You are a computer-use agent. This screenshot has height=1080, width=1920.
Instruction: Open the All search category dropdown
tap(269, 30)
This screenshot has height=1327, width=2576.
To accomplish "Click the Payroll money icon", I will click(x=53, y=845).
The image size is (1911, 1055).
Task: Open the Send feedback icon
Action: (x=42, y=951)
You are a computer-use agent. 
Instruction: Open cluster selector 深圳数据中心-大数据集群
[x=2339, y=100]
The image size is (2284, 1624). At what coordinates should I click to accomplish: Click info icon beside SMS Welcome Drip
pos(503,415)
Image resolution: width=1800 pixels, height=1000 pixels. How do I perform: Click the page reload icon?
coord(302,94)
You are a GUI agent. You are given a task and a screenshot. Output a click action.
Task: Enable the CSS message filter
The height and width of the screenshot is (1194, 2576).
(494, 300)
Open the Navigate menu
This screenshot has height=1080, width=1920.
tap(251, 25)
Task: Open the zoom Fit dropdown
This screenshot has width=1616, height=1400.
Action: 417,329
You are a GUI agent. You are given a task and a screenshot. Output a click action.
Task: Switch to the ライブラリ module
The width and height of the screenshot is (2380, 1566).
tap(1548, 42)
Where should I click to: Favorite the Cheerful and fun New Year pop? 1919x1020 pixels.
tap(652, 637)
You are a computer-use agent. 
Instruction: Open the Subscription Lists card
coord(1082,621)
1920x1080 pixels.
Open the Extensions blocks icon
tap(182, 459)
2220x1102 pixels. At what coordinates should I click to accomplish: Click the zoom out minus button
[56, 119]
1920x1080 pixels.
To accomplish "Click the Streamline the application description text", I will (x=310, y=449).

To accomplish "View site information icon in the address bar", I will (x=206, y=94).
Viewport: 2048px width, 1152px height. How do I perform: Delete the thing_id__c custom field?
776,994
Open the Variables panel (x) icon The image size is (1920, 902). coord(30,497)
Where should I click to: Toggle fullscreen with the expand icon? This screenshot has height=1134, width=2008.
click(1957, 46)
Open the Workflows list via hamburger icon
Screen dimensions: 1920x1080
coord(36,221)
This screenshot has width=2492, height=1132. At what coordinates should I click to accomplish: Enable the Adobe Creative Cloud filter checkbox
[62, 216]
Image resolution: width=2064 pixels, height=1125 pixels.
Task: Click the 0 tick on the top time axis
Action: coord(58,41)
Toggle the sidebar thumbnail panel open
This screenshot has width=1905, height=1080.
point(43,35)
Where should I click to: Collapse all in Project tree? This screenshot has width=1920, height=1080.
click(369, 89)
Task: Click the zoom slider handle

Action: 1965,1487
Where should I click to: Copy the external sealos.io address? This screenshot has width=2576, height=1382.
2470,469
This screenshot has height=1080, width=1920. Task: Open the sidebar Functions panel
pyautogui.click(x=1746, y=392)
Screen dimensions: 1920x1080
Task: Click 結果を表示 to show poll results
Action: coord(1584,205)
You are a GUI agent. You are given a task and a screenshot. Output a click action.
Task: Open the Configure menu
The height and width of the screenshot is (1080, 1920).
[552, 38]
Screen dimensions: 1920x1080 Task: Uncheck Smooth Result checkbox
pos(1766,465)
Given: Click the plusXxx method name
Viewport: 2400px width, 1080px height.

Exercise brief
Where a line of the listing holds "menu", show that line.

Completed task
Open the Navigate menu
Task: Open the Configure menu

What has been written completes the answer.